One hundred sixty five under-performing teachers are being removed in Washington DC as the nation’s capital implements its new teacher corps improvement program, called IMPACT.
IMPACT replaces a former, awkward and time-consuming process for removing poor teachers, a largely dysfunctional process similar to those typically found in virtually every school system in the country.
The Washington Post announced today that D.C. Schools Chancellor Michelle A. Rhee is firing those 165 teachers using the new appraisal and accountability system developed by Mathematica Policy Research.
The Post says:
“Last month, union members and the D.C. Council approved a contract that raises educators’ salaries by 21.6 percent but diminishes traditional seniority protections in favor of personnel decisions based on results in the classroom. The accord also provides for a “performance pay” system with bonuses of $20,000 to $30,000 annually for teachers who meet certain benchmarks, including growth in test scores.”

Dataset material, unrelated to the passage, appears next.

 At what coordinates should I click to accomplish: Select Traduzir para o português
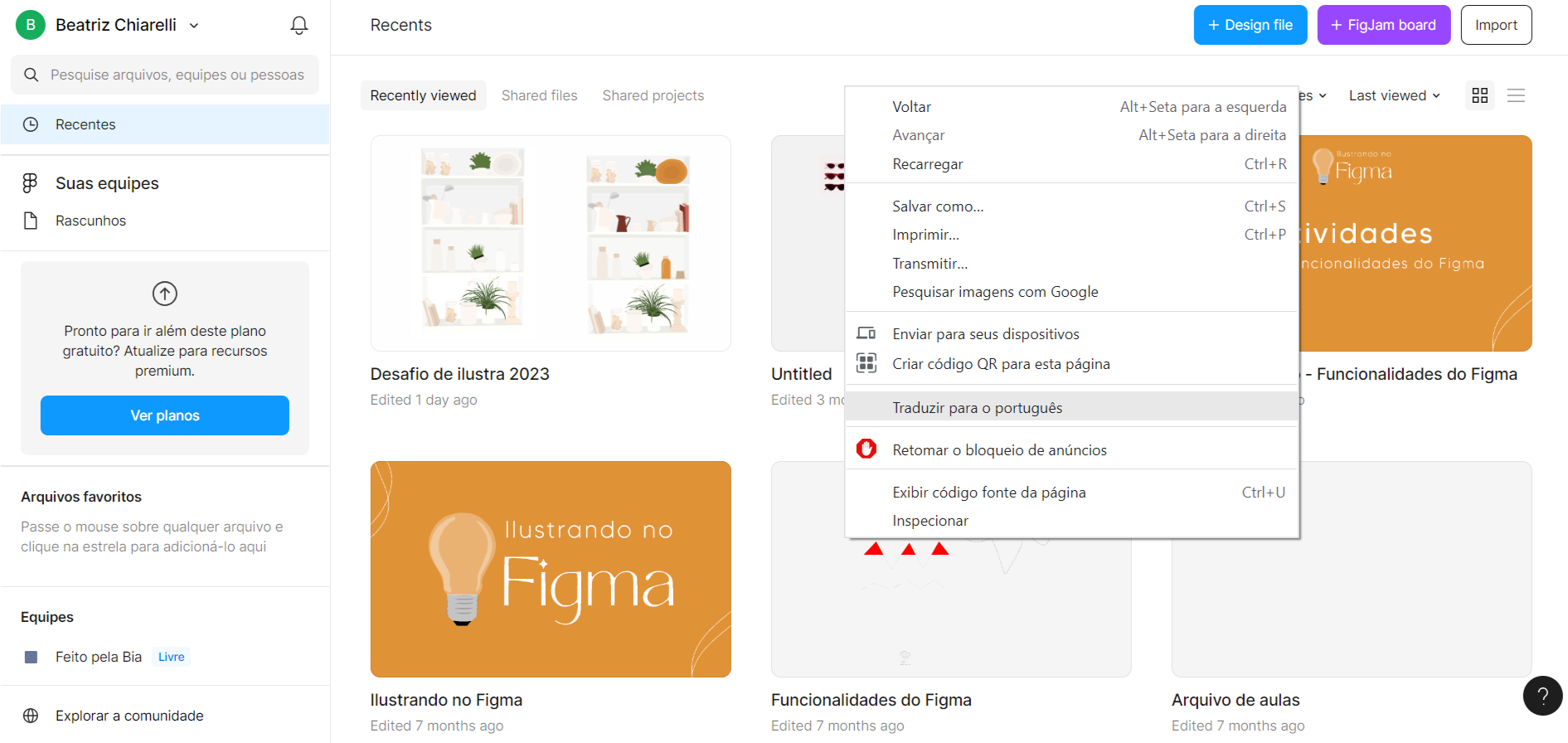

Thus, DC teachers accepted a significant pay increase in exchange for being willing to allow the worst performers to be removed from classrooms. But, contract or not, the union really didn’t mean it. Now, the union tells the Post it intends to fight the dismissals. Apparently, union leaders thought they could take the extra money without honoring the new responsibilities that came with it.
Rhee is not without her critics in DC, and the school situation there is apparently part of the political fight to see who will be the next mayor in the nation’s capital. Thus, the jury is still out on whether or not the IMPACT process will stick. But, it is clear that many more are growing frustrated with an educational system that continues to cover up mediocre teachers while the education of children suffers. At least in DC, they are trying to do something about it.
Meanwhile, the Kentucky Educational Professional Standards Board tells me here in The Bluegrass State we don’t even have a policy, awkward and time-consuming or not, on how a school administrator can go about removing an under-performing teacher. The board says they are unaware of any teacher in the state who ever lost credentials because of inability or unwillingness to teach at an acceptable level of performance.